En fait, ma négation sans doute exagérée du rôle de la religion en Israël venait d'abord en réaction à ce rêve de Soler, qui imagine qu'il suffirait qu'un Juif se dresse et proclame l'absence de Dieu et l'inanité de la notion de peuple élu pour mettre fin au conflit. C'est méconnaître la complexité de la société juive, en Israël et ailleurs, que d'imaginer un peuple soudé à la pensée unique (l'image d'une solidarité sans faille ouvre d'ailleurs vite la voie aux théories du complot), et c'est ignorer le nombre grandissant de voix juives qui expriment leur désaccord avec Israël (Spielberg avec Münich, pour n'en citer qu'une, d'envergure...). On mesure mal les conséquences de ces catégorisations hâtives, qui ne servent qu'à diviser davantage.

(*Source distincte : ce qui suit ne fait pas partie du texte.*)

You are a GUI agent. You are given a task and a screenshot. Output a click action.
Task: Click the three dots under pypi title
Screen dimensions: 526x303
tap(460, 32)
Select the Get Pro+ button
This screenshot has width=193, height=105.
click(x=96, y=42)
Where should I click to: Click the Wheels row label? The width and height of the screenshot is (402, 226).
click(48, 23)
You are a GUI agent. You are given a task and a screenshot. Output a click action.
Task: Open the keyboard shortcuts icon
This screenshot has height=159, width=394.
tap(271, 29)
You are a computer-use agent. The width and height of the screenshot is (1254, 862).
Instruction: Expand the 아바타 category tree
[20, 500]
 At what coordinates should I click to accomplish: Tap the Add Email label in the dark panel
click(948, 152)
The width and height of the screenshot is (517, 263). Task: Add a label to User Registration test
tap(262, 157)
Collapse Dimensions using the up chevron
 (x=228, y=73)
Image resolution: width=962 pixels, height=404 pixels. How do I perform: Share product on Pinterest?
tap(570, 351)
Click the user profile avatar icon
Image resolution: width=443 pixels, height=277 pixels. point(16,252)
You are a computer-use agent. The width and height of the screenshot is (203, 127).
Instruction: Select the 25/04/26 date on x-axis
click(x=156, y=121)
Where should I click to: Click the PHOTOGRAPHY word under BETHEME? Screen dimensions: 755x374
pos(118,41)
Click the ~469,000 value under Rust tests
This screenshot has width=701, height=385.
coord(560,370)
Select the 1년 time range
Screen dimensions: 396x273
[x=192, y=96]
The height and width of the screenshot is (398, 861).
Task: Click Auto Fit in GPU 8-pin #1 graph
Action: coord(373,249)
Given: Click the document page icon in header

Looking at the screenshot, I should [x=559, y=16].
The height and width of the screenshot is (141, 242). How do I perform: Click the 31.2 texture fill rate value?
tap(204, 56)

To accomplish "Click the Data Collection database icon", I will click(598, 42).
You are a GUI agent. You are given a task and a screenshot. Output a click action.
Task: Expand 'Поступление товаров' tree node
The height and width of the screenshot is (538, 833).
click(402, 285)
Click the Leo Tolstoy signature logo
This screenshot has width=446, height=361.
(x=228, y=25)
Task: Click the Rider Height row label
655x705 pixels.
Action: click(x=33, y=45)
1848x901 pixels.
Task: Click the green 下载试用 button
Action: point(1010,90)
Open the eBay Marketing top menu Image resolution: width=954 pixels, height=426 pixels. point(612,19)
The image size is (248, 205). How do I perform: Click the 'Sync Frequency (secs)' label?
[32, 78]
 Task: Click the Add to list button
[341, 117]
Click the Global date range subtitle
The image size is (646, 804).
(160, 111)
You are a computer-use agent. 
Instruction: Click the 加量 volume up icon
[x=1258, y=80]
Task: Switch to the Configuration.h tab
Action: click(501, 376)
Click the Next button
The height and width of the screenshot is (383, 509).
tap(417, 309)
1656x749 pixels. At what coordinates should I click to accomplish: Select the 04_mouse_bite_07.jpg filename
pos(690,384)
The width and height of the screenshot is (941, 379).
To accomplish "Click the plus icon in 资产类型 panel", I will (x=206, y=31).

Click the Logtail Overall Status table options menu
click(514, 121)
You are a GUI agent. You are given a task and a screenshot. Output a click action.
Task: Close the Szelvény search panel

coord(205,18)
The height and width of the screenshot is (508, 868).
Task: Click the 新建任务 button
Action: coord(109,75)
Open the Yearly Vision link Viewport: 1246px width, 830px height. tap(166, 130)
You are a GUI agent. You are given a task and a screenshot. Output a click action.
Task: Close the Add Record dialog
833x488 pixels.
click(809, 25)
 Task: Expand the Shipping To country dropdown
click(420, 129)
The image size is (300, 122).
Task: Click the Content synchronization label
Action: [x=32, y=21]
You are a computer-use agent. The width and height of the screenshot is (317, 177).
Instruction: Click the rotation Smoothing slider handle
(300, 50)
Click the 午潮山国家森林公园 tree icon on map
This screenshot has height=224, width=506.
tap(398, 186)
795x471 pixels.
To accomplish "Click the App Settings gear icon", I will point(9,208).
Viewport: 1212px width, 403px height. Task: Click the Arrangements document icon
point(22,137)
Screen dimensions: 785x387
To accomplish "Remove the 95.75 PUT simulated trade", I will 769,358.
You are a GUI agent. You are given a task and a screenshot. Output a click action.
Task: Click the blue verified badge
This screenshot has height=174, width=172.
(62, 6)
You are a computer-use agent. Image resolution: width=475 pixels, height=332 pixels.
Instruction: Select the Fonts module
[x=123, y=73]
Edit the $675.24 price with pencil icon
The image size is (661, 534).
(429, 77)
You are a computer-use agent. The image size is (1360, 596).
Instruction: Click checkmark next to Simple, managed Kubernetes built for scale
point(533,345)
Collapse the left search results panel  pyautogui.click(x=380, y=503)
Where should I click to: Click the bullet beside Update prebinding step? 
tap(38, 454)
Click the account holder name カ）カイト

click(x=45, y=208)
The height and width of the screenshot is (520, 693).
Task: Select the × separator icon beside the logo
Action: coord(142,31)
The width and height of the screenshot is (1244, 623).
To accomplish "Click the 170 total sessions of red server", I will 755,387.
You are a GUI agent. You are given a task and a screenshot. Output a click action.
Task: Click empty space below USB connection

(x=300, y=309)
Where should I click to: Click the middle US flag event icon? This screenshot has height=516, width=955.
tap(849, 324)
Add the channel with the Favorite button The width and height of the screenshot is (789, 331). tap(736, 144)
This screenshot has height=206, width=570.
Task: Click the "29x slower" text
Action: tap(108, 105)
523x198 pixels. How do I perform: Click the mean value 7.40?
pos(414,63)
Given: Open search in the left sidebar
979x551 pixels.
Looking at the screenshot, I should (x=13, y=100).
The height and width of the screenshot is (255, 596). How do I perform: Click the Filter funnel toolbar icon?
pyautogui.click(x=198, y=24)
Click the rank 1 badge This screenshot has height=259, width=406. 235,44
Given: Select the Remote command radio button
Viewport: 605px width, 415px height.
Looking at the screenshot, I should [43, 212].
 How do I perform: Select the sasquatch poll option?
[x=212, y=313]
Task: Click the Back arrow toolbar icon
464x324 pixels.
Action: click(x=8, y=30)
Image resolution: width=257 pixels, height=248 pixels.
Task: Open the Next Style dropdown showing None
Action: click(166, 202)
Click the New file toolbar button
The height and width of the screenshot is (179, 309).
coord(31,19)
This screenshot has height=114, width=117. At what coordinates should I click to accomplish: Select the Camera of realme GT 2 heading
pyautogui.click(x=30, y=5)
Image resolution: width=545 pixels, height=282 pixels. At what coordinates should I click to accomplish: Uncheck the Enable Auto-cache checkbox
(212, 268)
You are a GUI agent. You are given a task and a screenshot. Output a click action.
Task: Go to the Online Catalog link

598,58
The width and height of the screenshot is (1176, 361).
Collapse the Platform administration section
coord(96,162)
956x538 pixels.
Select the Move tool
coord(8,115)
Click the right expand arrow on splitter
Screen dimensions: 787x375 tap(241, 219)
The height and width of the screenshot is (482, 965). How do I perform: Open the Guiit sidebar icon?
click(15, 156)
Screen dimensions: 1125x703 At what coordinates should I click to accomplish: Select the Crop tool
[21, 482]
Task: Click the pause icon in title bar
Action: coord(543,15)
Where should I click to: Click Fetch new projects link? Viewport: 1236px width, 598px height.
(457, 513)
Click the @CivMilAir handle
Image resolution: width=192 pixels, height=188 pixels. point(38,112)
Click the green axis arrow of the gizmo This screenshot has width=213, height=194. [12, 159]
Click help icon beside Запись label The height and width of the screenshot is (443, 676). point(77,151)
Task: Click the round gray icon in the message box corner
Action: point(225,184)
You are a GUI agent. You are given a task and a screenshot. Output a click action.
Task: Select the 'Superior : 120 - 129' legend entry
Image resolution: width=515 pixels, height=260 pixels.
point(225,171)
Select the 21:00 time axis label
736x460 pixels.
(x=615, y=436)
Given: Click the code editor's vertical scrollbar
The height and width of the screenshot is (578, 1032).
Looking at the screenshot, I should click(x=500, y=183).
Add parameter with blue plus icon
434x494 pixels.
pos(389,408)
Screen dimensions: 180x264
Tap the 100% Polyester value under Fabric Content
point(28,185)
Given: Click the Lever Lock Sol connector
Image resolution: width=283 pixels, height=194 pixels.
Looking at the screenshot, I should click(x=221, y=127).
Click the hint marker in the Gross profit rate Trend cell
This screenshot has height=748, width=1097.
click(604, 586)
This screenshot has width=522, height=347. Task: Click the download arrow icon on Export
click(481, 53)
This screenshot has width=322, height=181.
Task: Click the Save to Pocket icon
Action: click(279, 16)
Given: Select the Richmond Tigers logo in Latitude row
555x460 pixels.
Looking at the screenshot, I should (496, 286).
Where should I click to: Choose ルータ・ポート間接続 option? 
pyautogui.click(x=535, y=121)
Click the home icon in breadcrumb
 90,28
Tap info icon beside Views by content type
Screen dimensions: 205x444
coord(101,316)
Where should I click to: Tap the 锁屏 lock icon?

Des journalistes italiens ont contacté Serena, pour en savoir plus sur la situation à Gaza. Elle leur a donné le numéro du docteur Aed. Un quart d'heure plus tard Serena l'appelle, lui demande des nouvelles de l'interview : il n'y a pas eu d'interview, les journalistes l'ont bien appelé, mais ils lui ont gentiment raccroché au nez. Ils voulaient le témoignage d'un Italien, pas d'un Palestinien.
J'imagine que c'est par souci d'objectivité? Un Palestinien reste un Palestinien, quelque soit son âge, sa formation, son parcours : il est partie prenante, il ne peut que donner un témoignage biaisé. Comme s'il y avait quoique se soit à biaiser quand les blessés s'entassent dans les hôpitaux, qu'est-ce qu'on peut bien vouloir exagérer, insister plutôt sur les opérations sans anesthésie, sur les amputés qu'on trimballe en voiture privée, les heures d'attente à la frontière égyptienne, pour les plus chanceux ? Insister sur la mort plutôt, les enterrements collectifs à la va-vite, sous les bombes ? Qu'aurait-il pu biaiser, exagérer, ce bon docteur Aed ?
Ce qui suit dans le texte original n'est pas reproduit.